• [Work instruction]: Extract every line from the records below that contains the word "agent".

↓↓↓

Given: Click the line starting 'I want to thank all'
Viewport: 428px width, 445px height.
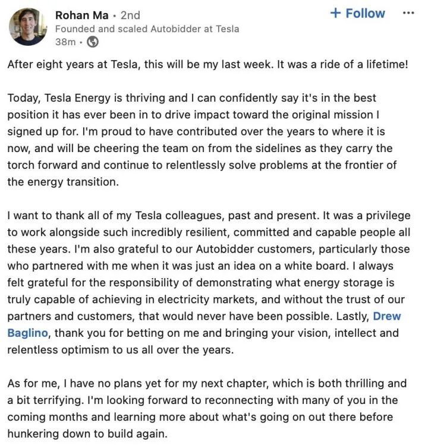Looking at the screenshot, I should pyautogui.click(x=209, y=216).
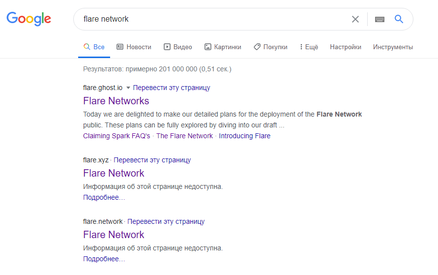Select the Все all results tab
The height and width of the screenshot is (275, 438).
(94, 47)
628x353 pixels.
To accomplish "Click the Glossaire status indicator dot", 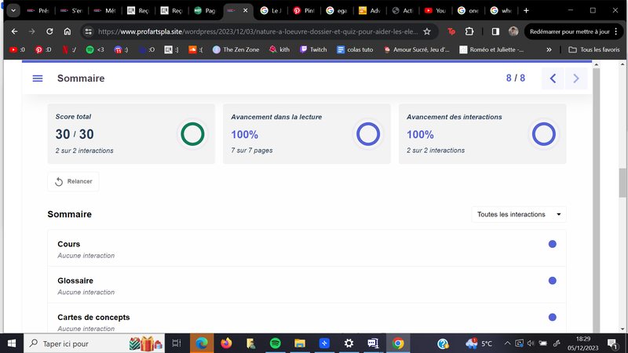I will click(552, 281).
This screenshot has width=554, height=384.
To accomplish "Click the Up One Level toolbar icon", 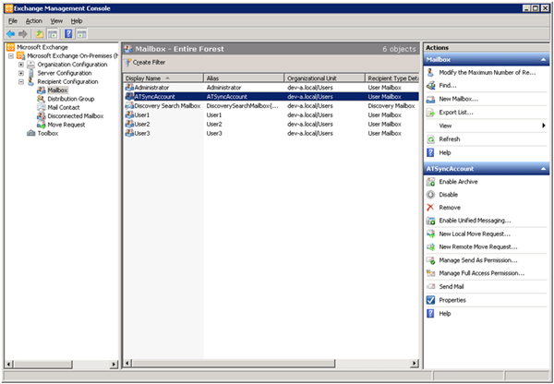I will 41,33.
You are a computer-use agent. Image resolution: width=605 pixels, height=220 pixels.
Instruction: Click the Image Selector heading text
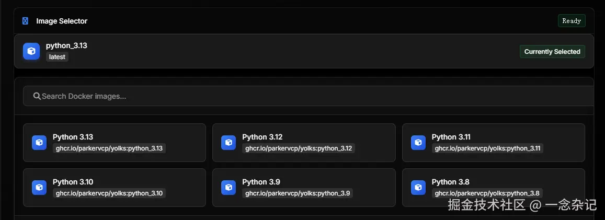(x=62, y=21)
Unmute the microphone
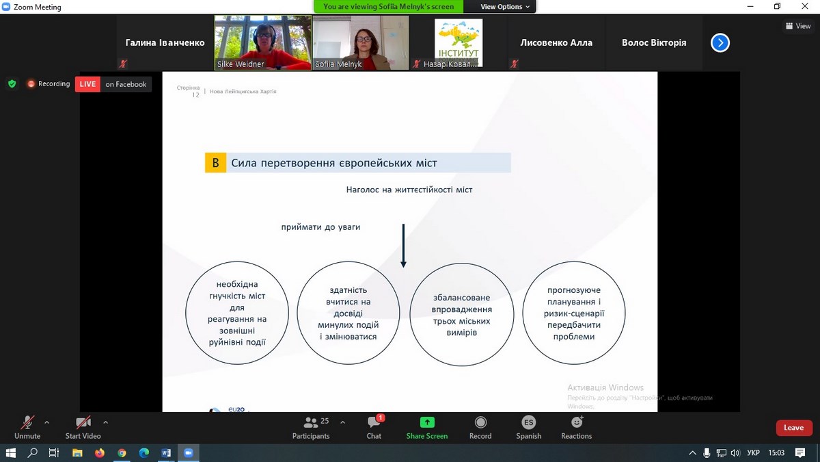Screen dimensions: 820x462 27,427
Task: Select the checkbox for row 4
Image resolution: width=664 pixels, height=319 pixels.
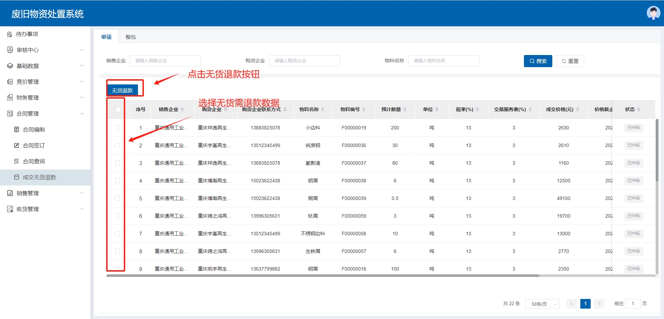Action: [x=118, y=181]
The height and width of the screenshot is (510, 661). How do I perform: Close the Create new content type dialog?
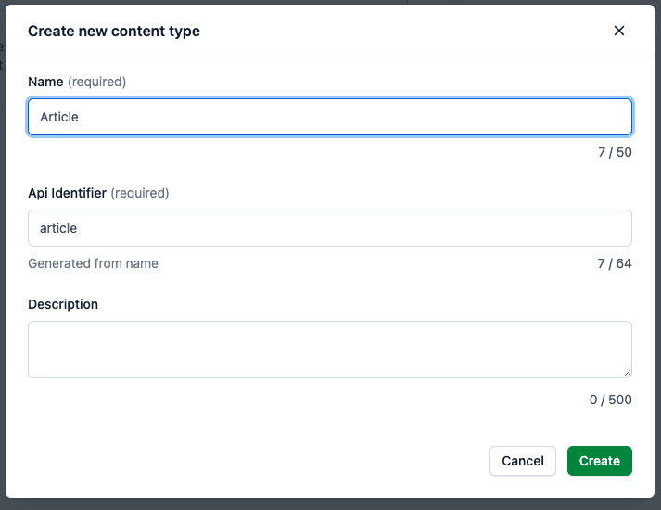pos(619,31)
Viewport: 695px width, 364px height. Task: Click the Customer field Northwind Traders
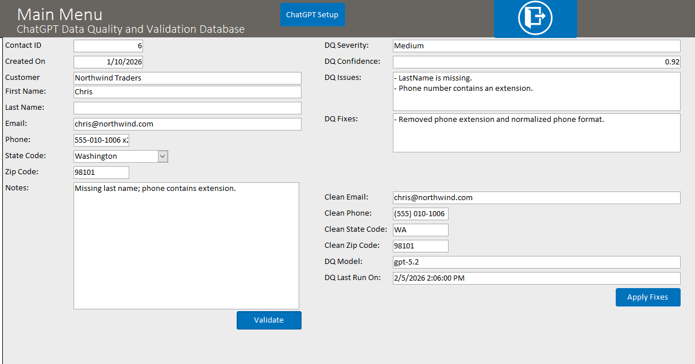[x=187, y=78]
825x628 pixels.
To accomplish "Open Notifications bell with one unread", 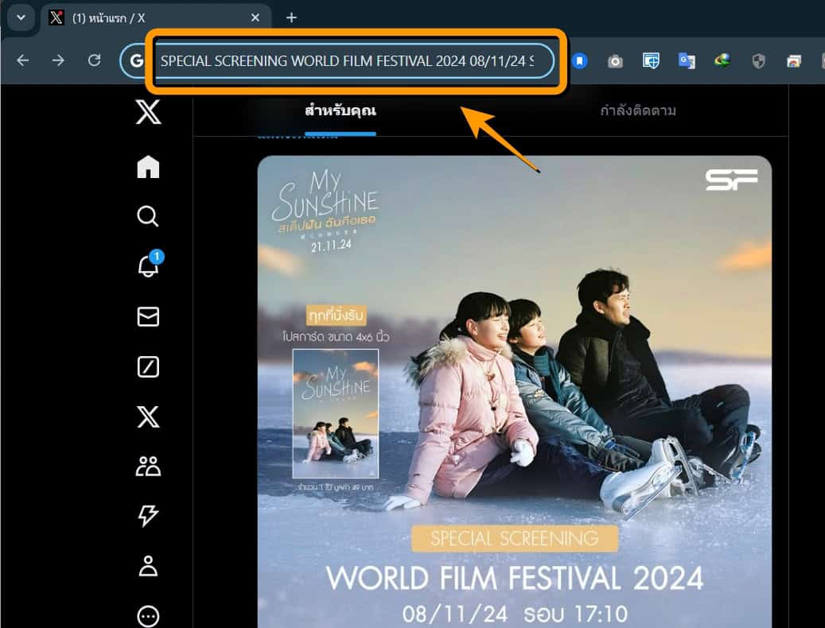I will coord(148,266).

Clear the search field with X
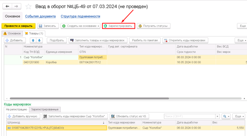(217, 116)
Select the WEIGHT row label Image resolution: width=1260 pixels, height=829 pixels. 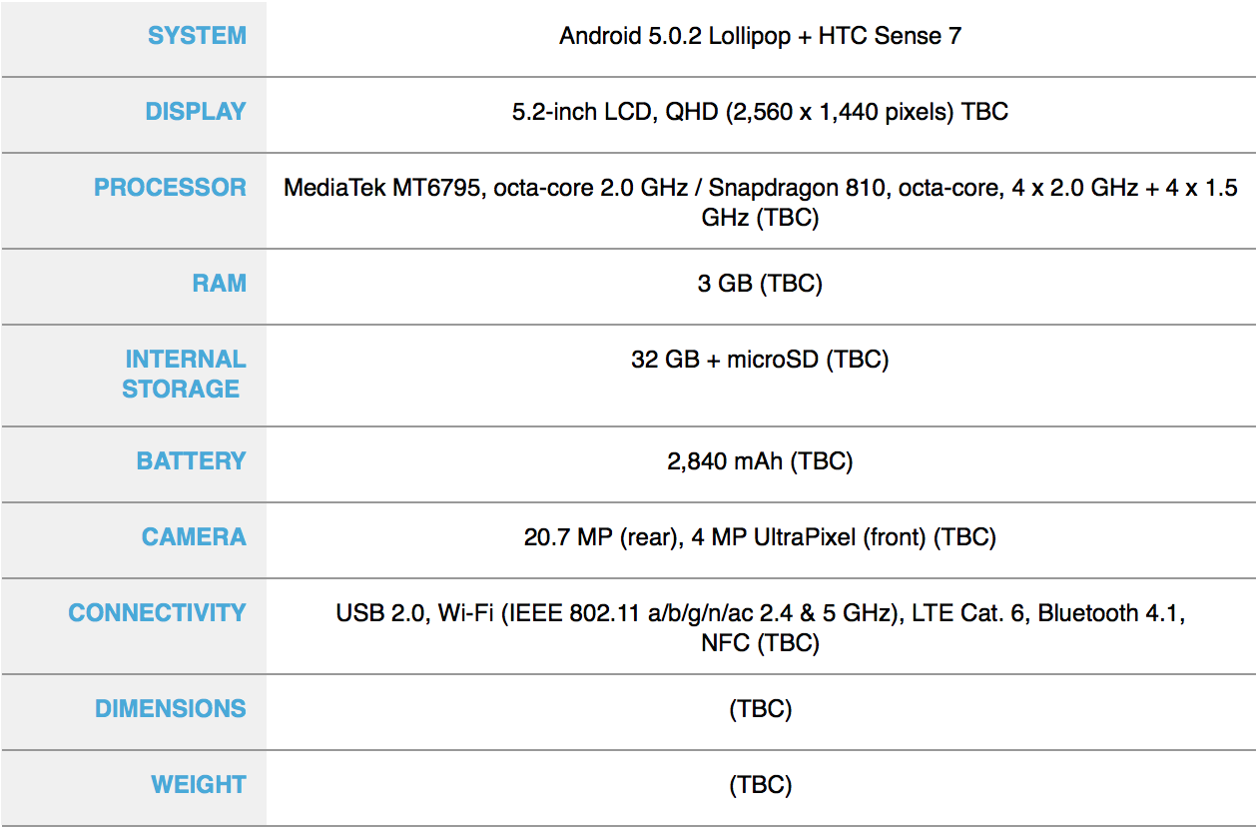[x=198, y=785]
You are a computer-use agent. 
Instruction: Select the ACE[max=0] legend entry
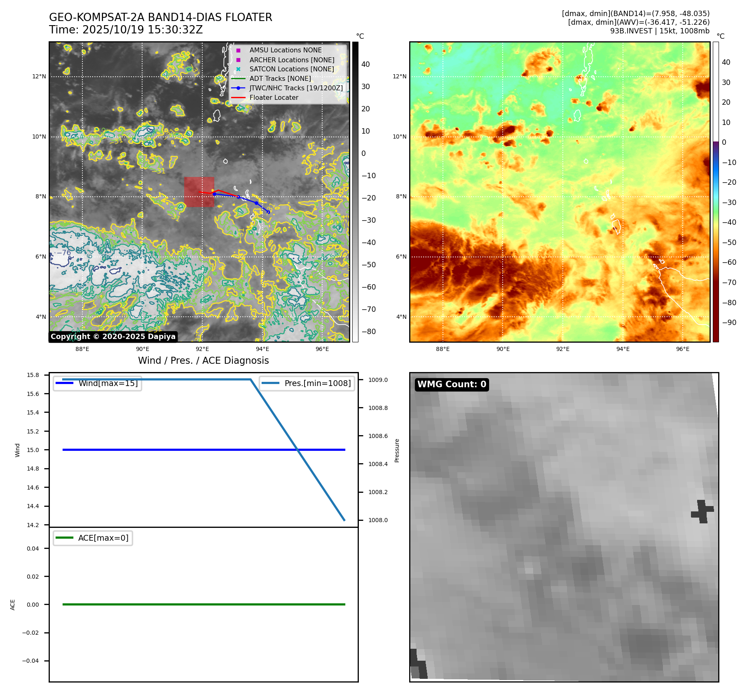[x=93, y=538]

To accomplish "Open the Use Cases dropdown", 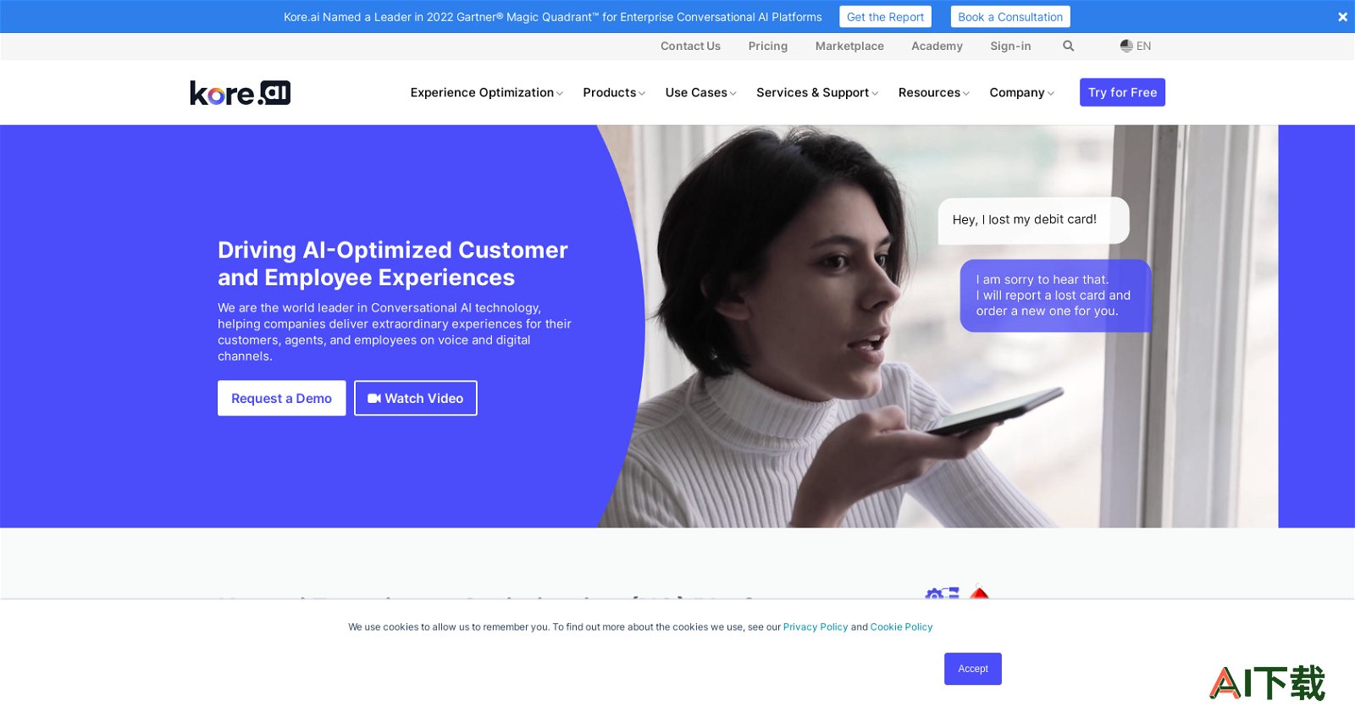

↑↑↑

• [Worked solution]:
You are a computer-use agent. Image resolution: width=605 pixels, height=220 pixels.
You are a computer-use agent. 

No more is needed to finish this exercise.